| Technology Readiness Level (TRL)|
The following definitions apply to the Technology Readiness Level (TRL):
- TRL 1 – basic principles observed
- TRL 2 – technology concept formulated
- TRL 3 – experimental proof of concept
- TRL 4 – technology validated in lab
- TRL 5 – technology validated in relevant environment (industrially relevant environment in the case of key enabling technologies)
- TRL 6 – technology demonstrated in relevant environment (industrially relevant environment in the case of key enabling technologies)
- TRL 7 – system prototype demonstration in operational environment
- TRL 8 – system complete and qualified
- TRL 9 – actual system proven in operational environment (competitive manufacturing in the case of key enabling technologies; or in space)
The Certifying Authority is the body responsible for checking project expenditure, applying for funding from the European Commission and disbursing project funds.
|De minimis aid|
De minimis aid is aid granted by an EU Member State to a company. Under certain conditions, such aid is not subject to the notification procedure to the European Commission, as due to the amount limit it is assumed that neither competition nor trade between Member States is affected.
EU Login is the European Commission's user authentication service. It allows authorised users to access a range of European Commission web services. Registration is a prerequisite for submitting applications and managing projects in most funding programmes.
|European Green Deal|
The European Green Deal is the plan to make the EU economy sustainably carbon neutral by 2050. The plan describes the required investments and the available financing instruments. The Green Deal bundles all the measures and research programmes that will be implemented to achieve this goal.
FAIR data stands for discoverable, accessible, interoperable and reusable data with the aim of making science more open.
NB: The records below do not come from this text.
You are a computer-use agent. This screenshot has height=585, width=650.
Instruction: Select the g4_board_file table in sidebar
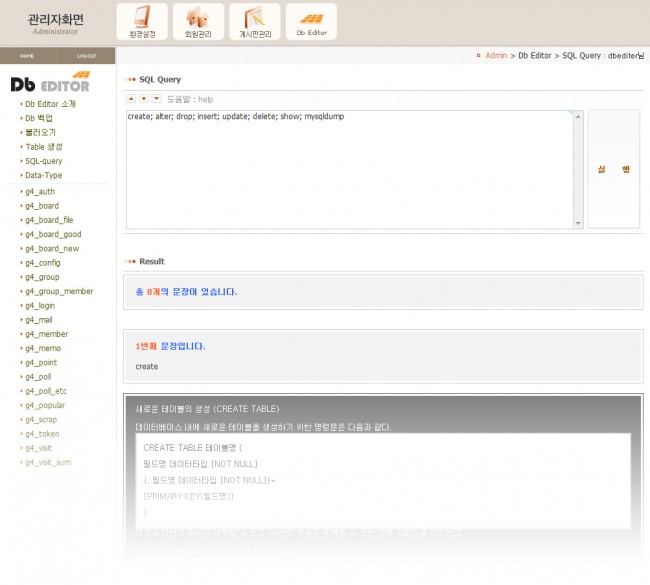click(x=49, y=220)
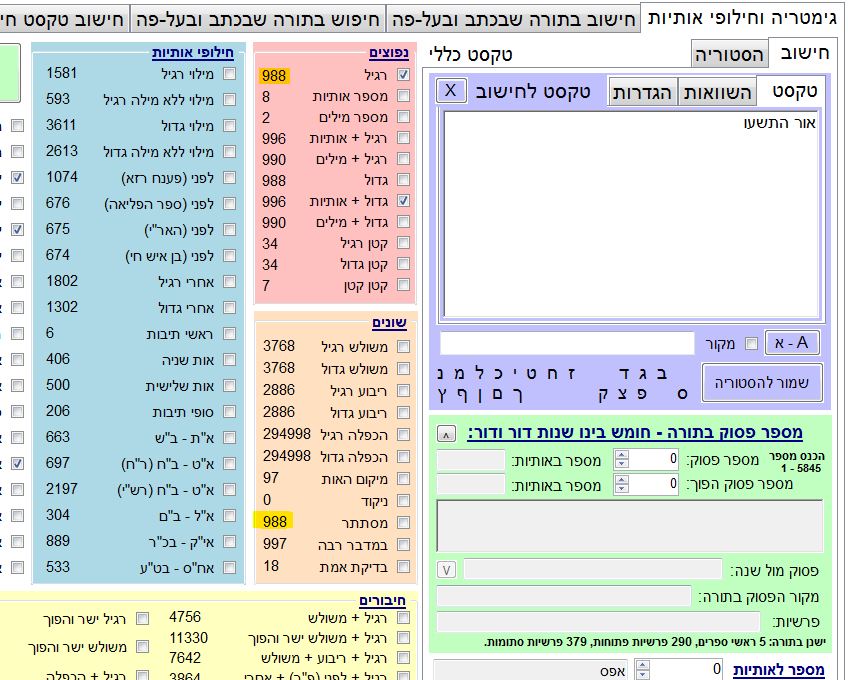Open the פסוק מול שנה dropdown
Image resolution: width=848 pixels, height=680 pixels.
point(447,570)
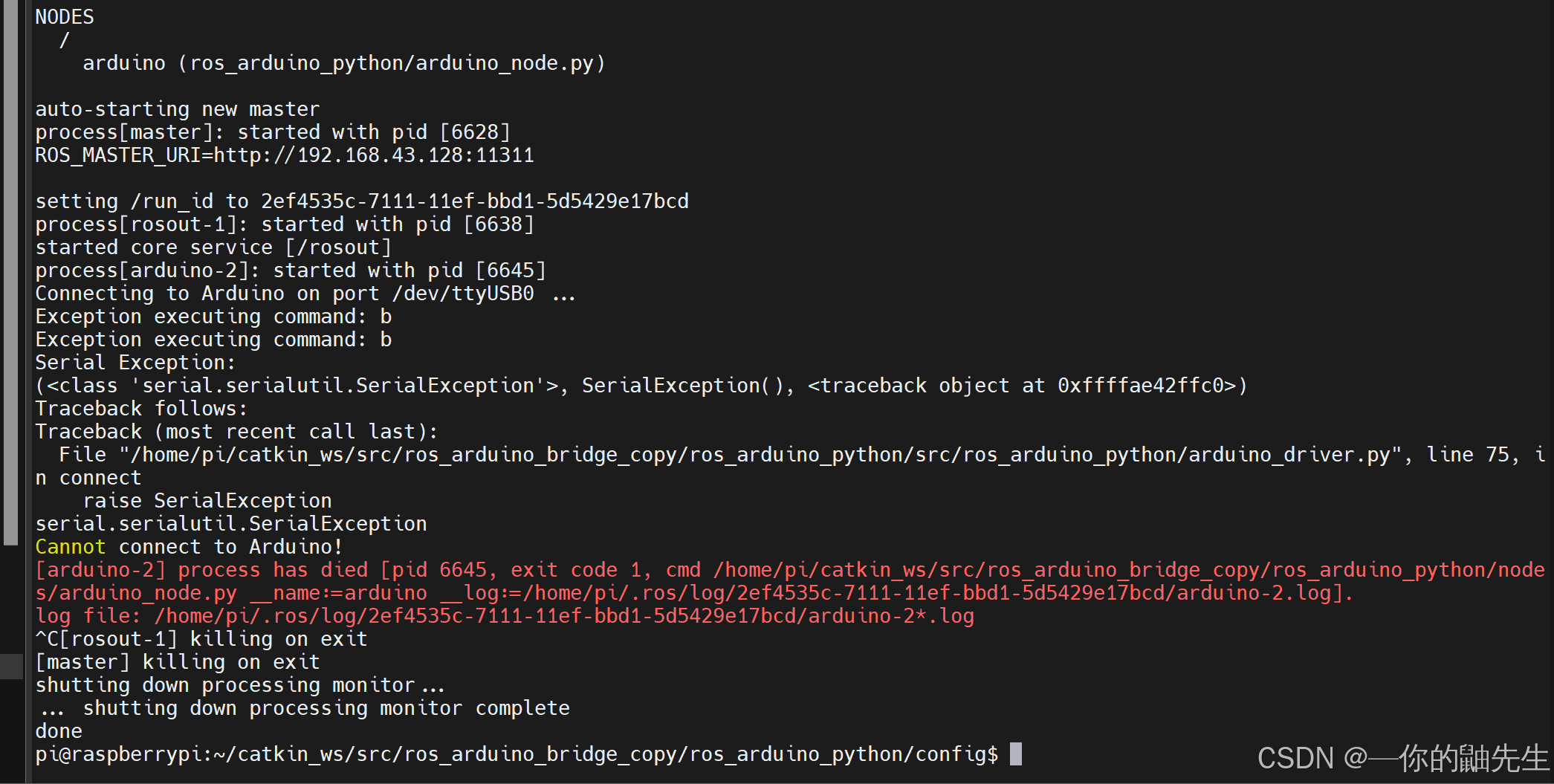Click the yellow 'Cannot' warning word
1554x784 pixels.
click(71, 546)
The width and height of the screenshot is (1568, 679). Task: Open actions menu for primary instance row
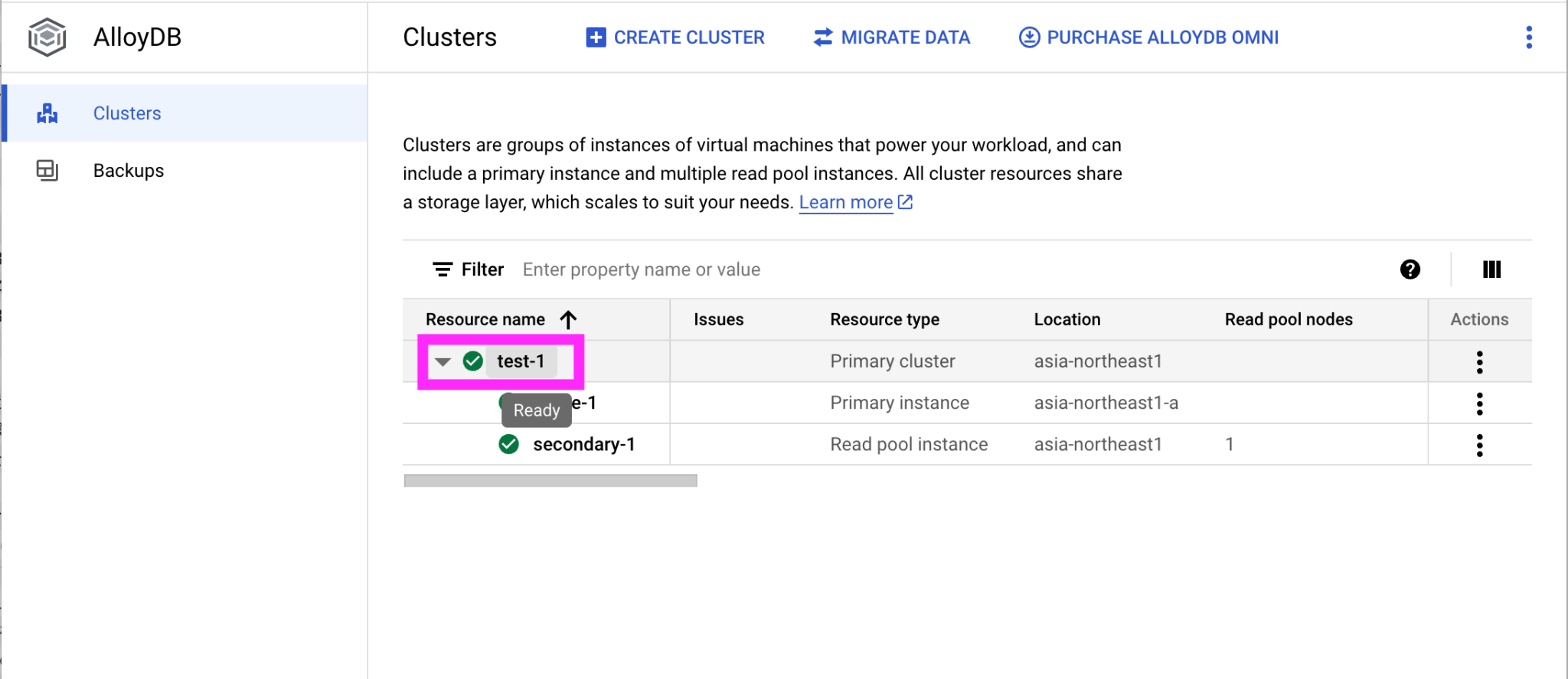[x=1479, y=403]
The EU strongly encourages the production of FAIR data. It is advisable that data produced in EU-funded projects are discoverable with metadata, identifiable and findable through a standard identifier.
A grant is a direct financial contribution from the EU budget, awarded according to specific rules and procedures, to fund activities that are in line with EU policies, e.g. research and innovation, regional and urban development, employment and social inclusion, etc. There are different forms of grants:
- Actual cost grant: A grant based on actual costs incurred, but may also include other forms of funding, such as unit costs, lump sums, flat rates or funding not linked to costs (budget-based mixed actual cost grant).
- Lump sum grant: A lump sum that covers all costs of the projects. The payment of the grant is linked to the successful completion of the respective work packages.
- Unit-based grant: A grant based on unit rates (fixed amount per unit) set by the European Commission.
|Joint Research Centre (JRC)|
The JRC is the EU's research institution and part of the EU Commission. The Centre provides independent scientific and technical advice to the EU Commission and EU Member States, carries out research activities (direct actions) and participates as a beneficiary in EU grants (indirect actions).
Each EU-funded programme has a Managing Authority, which has operational responsibility for the programme. The authority ensures that projects are approved, implemented and monitored according to agreed criteria.
The Monitoring Committee is the central body of a programme. Its task is to ensure the quality and effectiveness of programme implementation. Project applications are approved or rejected by the SC.
Normally, each country involved in a programme is represented by one person on the committee and decisions are made by consensus.
|Multiannual Financial Framework (MFF)|
The MFF is the multi-annual EU budget that sets the priorities and parameters for EU spending for successive 5-7 year periods. The MFF sets binding annual ceilings for both overall EU spending and major policy areas. The current framework covers the period 2021-2027.
|Responsible Research and Innovation (RRI)|
RRI is a strategy framework that aims to interpret and manage the relationships between science, technology and society from both a theoretical and operational perspective. In particular, the RRI approach aims to incorporate a reflexive, critical and meta-scientific dimension into scientific research and technological development in order to highlight the moments when the needs of science and society may conflict, or when simply research and innovation can potentially bring important transformative effects and impacts on society.
|Sustainable Development Goals (SDGs)|
The SDGs, or Global Goals, are a collection of 17 interlinked global goals that aim to be a "blueprint for a better and more sustainable future for all". The SDGs were set by the United Nations General Assembly in 2015 and are to be achieved by 2030.
The 17 SDGs are: (1) Zero Poverty, (2) Zero Hunger, (3) Good Health and Wellbeing, (4) Quality Education, (5) Gender Equality, (6) Clean Water and Sanitation, (7) Affordable and Clean Energy, (8) Decent Work and Economic Growth, (9) Industry, innovation and infrastructure, (10) Reducing inequality, (11) Sustainable cities and communities, (12) Responsible consumption and production, (13) Climate action, (14) Life under water, (15) Life on land, (16) Peace, justice and strong institutions, (17) Partnerships for the goals.
Based on legal foundations (regulations) for the establishment of funding programmes, each programme is obliged to draw up work programmes. In addition to general and specific objectives, these work programmes also contain specifications on the contents and budgets of planned calls for project submissions and their deadlines. The work programmes can be annual or multi-annual.